Syrien

Teil 1: Der Westen und die islamistischen Terroristen

Nach dem Machtwechsel in Syrien bemüht sich der Westen um ein gutes Verhältnis mit den neuen Machthabern. Dass es sich dabei um eine Terrororganisation handelt, die aus der Al-Qaida hervorgegangen ist, wird geflissentlich ignoriert.

In Syrien hat die islamistische Terrororganisation Hayat Tahrir asch-Scham (HTS) die Regierung von Präsident Assad gestürzt und die Macht übernommen. HTS ist aus der Al-Qaida in Syrien hervorgegangen und hatte auch Verbindungen zum IS. Als Russland 2015 in den Syrienkrieg eingegriffen hat, wurden die islamistischen Terroristen innerhalb von zwei Jahren besiegt und der größte Teil Syriens stand, mit zwei Ausnahmen, wieder unter der Kontrolle der Regierung.

Der Westen und die Terrororganisationen in Syrien

Den Nordosten, wo die syrischen Ölfelder liegen, halten US-Truppen besetzt, offiziell um die dort lebenden Kurden vor Assad und der Türkei zu schützen. Die syrischen Kurden werden von der YPG, einer Tochterorganisation der im Westen als Terrororganisation eingestuften Kurdischen Arbeiterpartei PKK geführt, weshalb die westlichen Medien die YPG als Teil der Demokratischen Kräfte Syriens bezeichnen, um davon abzulenken, dass der Westen mit Organisationen zusammenarbeitet, die er selbst als Terrorgruppen einstuft. Die USA arbeiten in Syrien also mit der Tochterorganisation einer Gruppe zusammen, die sie selbst Terroristen eingestuft haben.

Den Nordwesten Syriens, die Region Idlib, kontrolliert HTS unter dem Schutz der Türkei. Auch HTS ist im Westen als islamistische Terrororganisation eingestuft, was den Westen aber nie daran gehindert hat, HTS zu unterstützen und derzeit erleben wir in den westlichen Medien, wie diese islamistische Terrorgruppe verharmlosend als „bewaffnete syrische Opposition“ bezeichnet wird, die Syrien endlich von Assad „befreit“ hat.
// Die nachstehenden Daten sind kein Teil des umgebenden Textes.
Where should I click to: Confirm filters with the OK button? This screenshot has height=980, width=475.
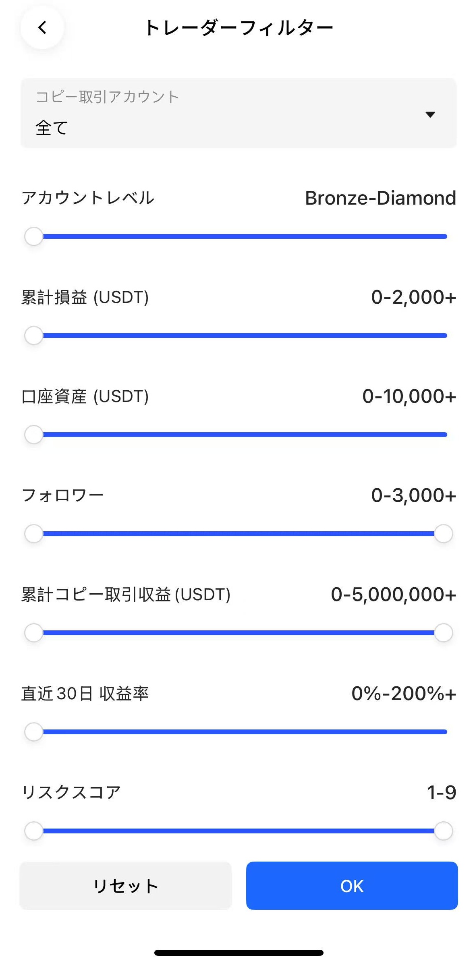(x=352, y=886)
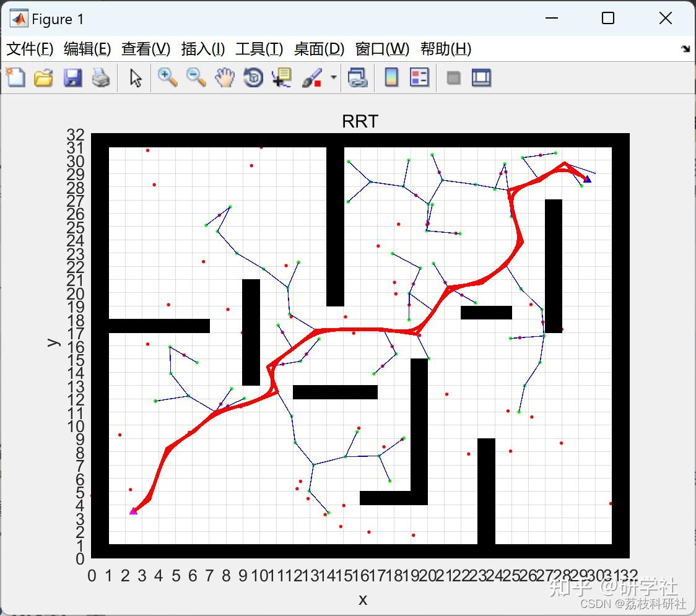Insert a legend into the plot
This screenshot has height=616, width=696.
coord(420,77)
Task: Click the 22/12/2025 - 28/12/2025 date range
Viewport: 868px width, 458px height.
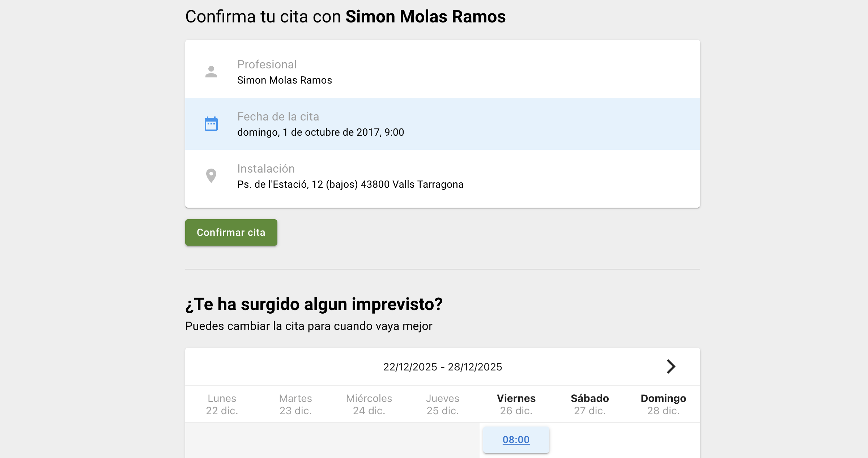Action: [442, 367]
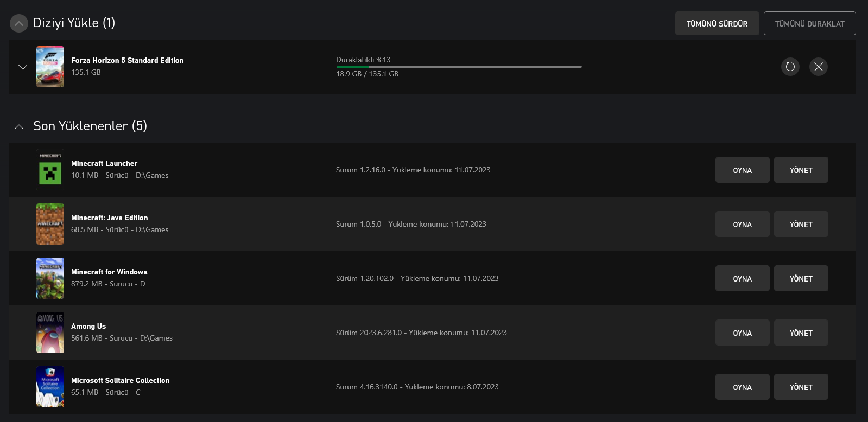
Task: Collapse the Diziyi Yükle section
Action: pos(19,23)
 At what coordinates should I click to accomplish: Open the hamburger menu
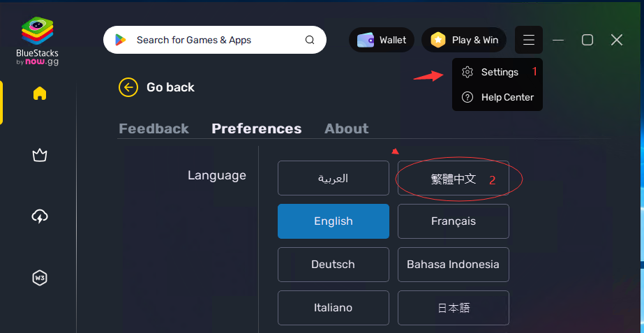(529, 40)
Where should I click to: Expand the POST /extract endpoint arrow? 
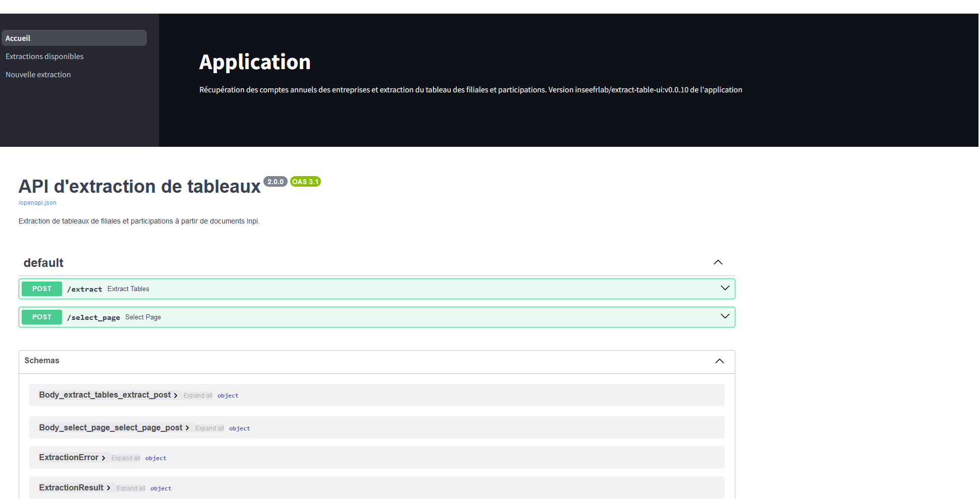tap(725, 288)
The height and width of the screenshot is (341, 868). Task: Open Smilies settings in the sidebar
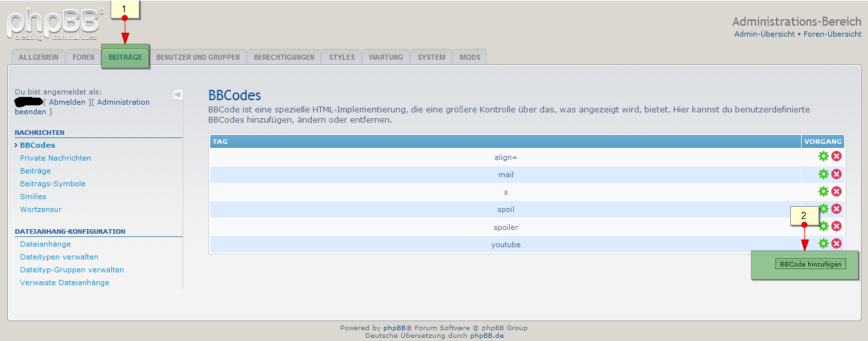click(x=33, y=197)

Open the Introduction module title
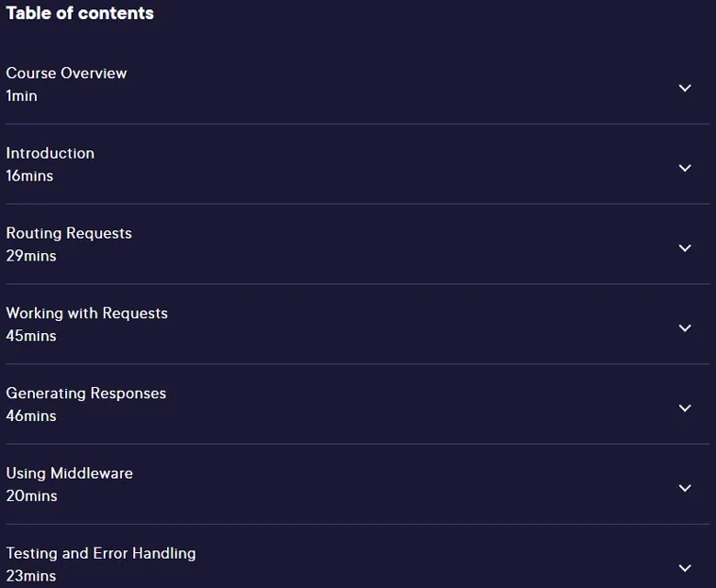[50, 153]
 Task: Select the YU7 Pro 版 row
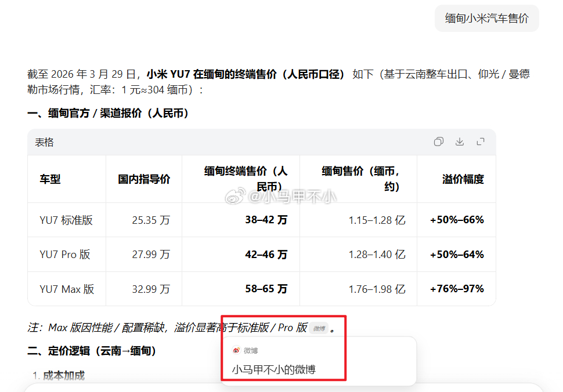click(x=67, y=254)
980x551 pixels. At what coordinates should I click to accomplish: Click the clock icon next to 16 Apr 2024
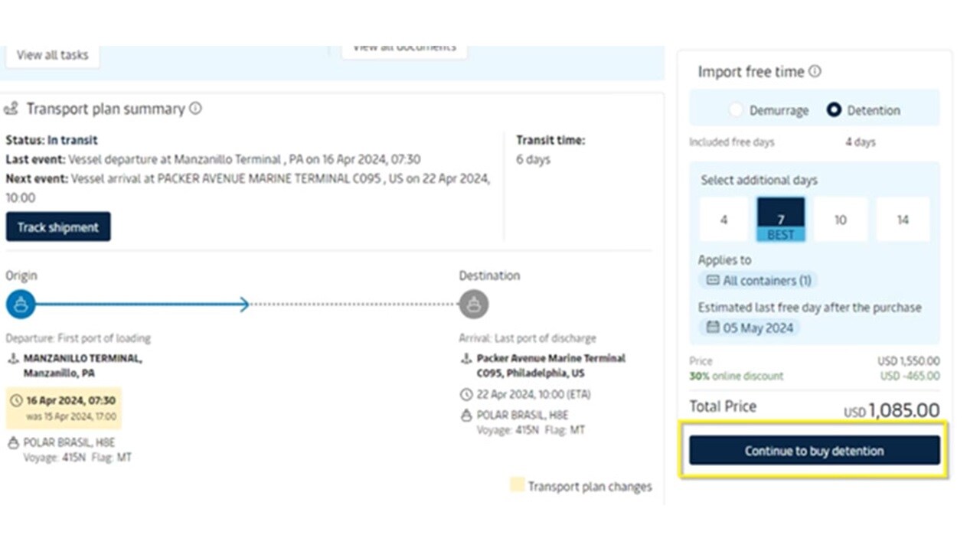15,400
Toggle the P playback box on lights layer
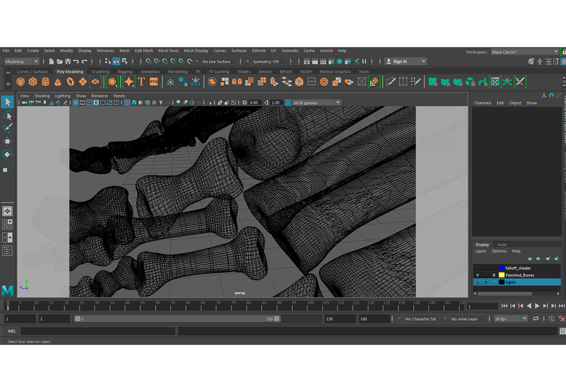The width and height of the screenshot is (566, 392). pyautogui.click(x=486, y=282)
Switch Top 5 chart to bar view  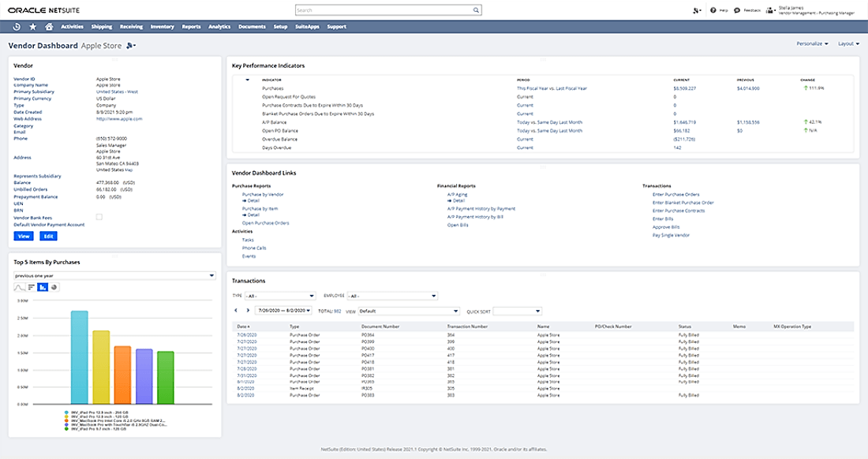[31, 287]
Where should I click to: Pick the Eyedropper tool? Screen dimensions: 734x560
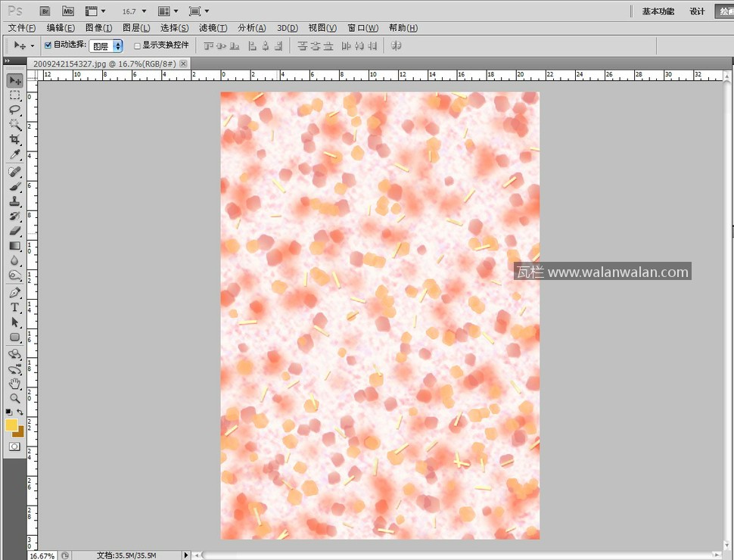pos(14,155)
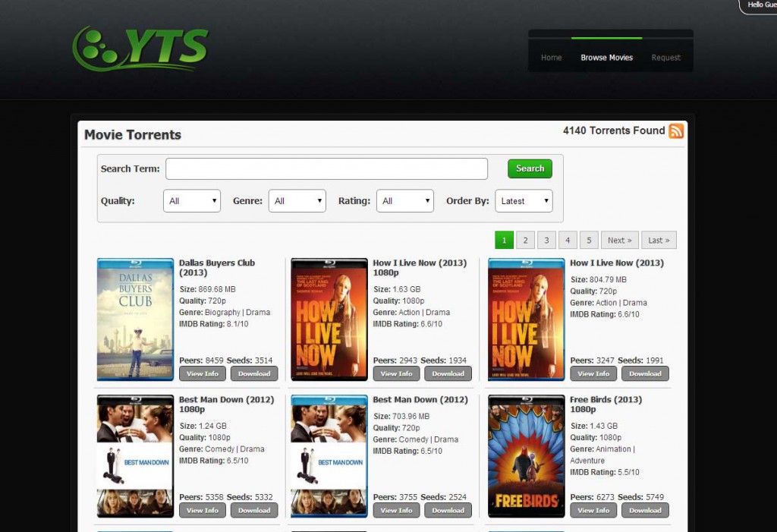This screenshot has width=777, height=532.
Task: Change the Order By Latest dropdown
Action: [524, 201]
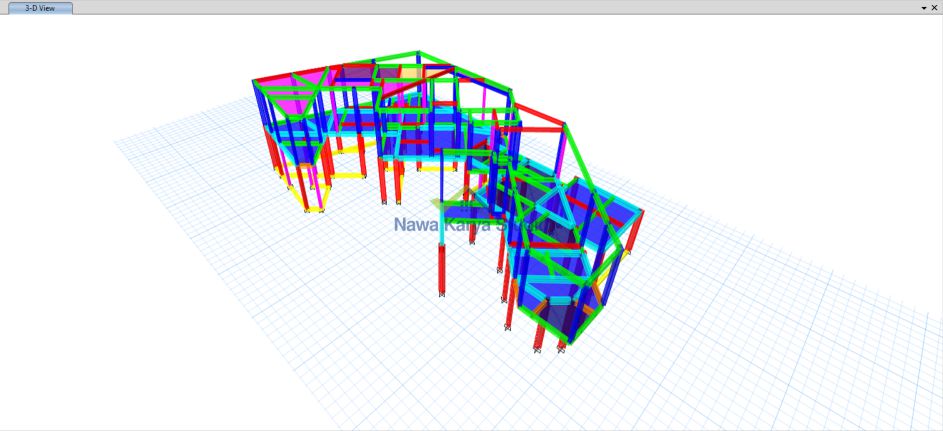The height and width of the screenshot is (431, 943).
Task: Select the support under the lone front-center column
Action: coord(440,293)
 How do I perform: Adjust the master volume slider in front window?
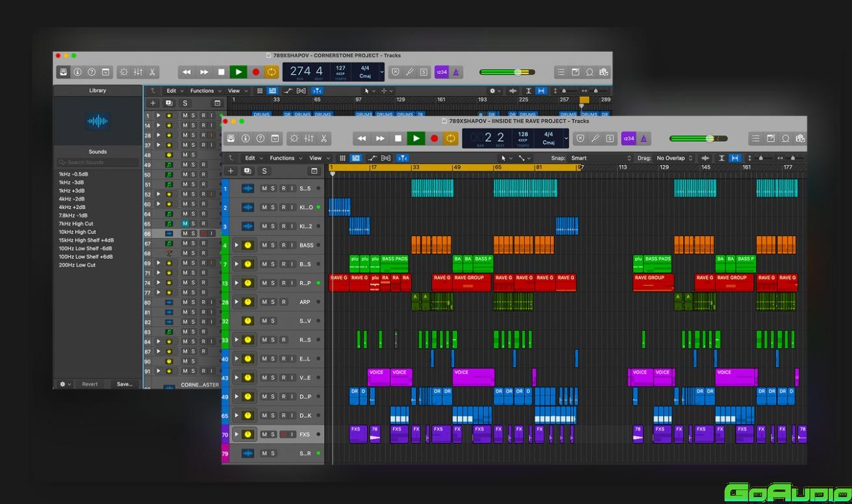(710, 138)
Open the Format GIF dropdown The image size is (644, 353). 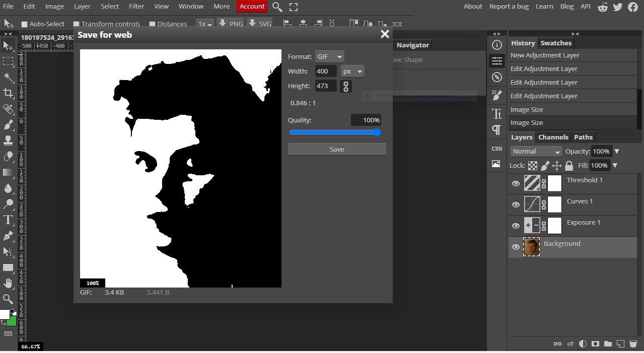(329, 57)
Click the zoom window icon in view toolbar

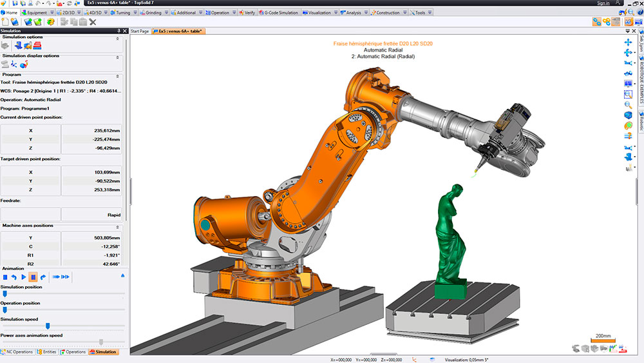click(629, 93)
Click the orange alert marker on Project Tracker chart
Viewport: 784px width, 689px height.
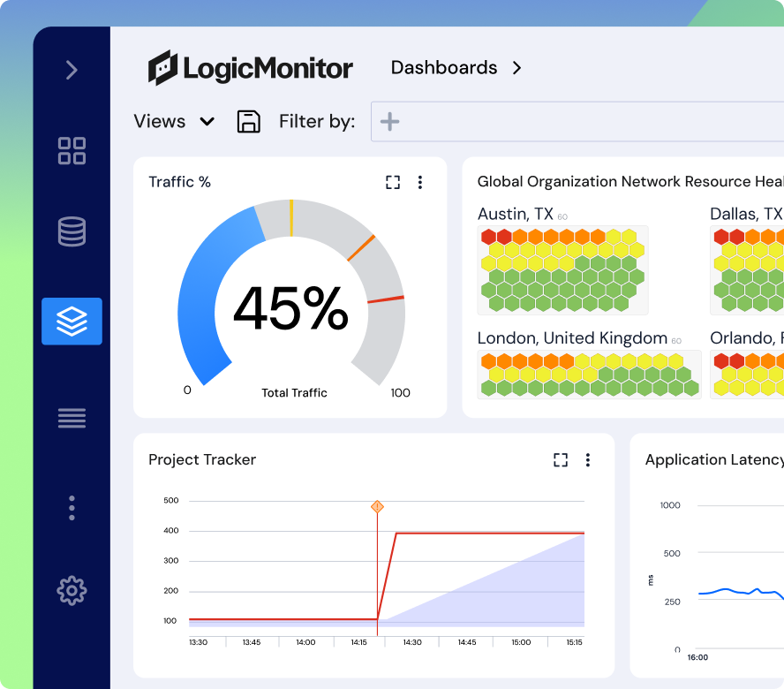(x=377, y=506)
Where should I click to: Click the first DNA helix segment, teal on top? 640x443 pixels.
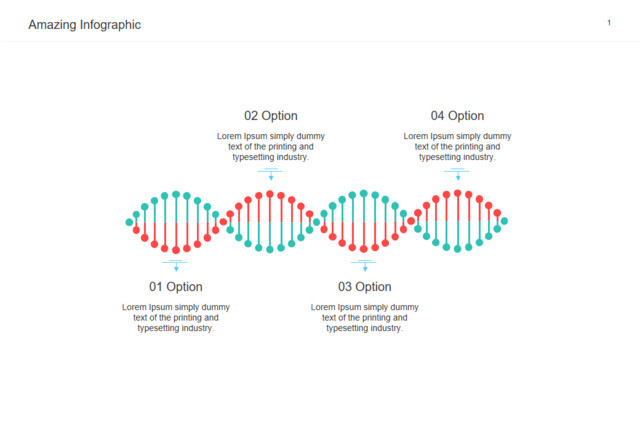pos(176,222)
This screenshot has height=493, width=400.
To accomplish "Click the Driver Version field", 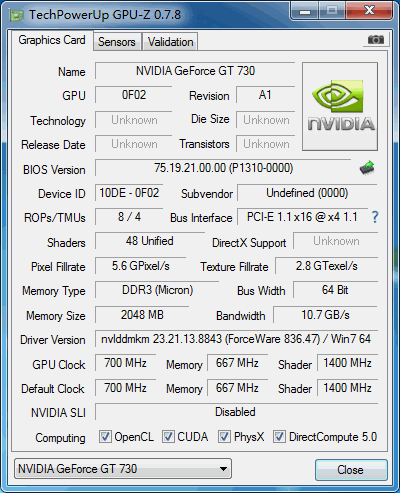I will click(236, 339).
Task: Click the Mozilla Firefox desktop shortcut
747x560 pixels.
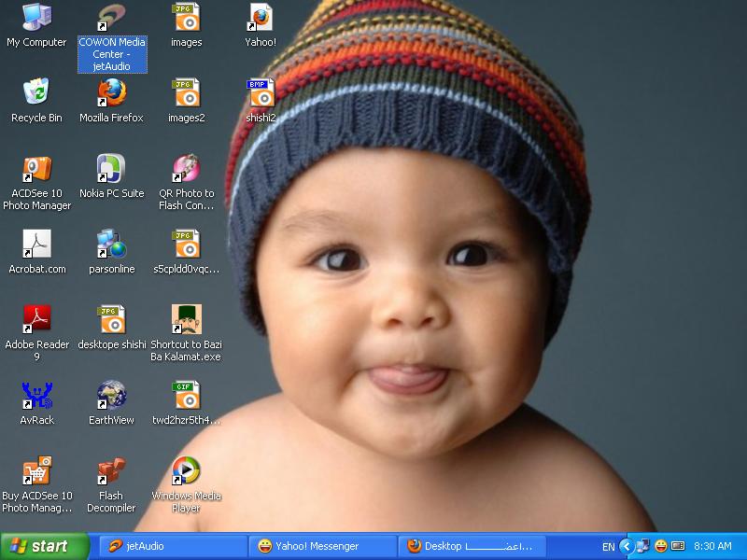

Aus geopolitischen – und nicht etwa aus moralischen – Gründen unterstützt der Westen die neuen islamistischen Machthaber in Syrien. Die USA und Großbritannien haben schon am 9. Dezember erklärt, man könne HTS bald von der Terrorliste streichen. Am 12. Dezember erklärten die G7, sie seien bereit, die neuen Machthaber beim Übergangsprozess in Syrien zu unterstützen, und am 17. Dezember erklärte die EU, sie wolle ihre Vertretung in Syrien wieder eröffnen.

Gute Islamisten, böse Islamisten

Wie verlogen und zynisch die Politik des Westens ist, zeigt der Vergleich mit Afghanistan, wo mit den Taliban ebenfalls Islamisten an die Macht gekommen sind, die auch eng mit Al-Qaida verbunden sind. Obwohl die heutigen Taliban um einiges gemäßigter sind als sie es in den 90er Jahren waren und obwohl nach den wenigen vorliegenden Umfragen 99 Prozent der Afghanen die Taliban unterstützen und unter der Scharia leben wollen, redet im Westen niemand davon, die Taliban von der Terrorliste zu streichen oder Afghanistan wieder als sicheres Land zu bezeichnen, in das man die afghanischen Flüchtlinge zurückschicken könnte. Und dass die Taliban den Drogenanbau in Afghanistan faktisch beendet haben, der während der Besetzung des Landes durch die NATO florierte, wird im Westen auch kaum erwähnt.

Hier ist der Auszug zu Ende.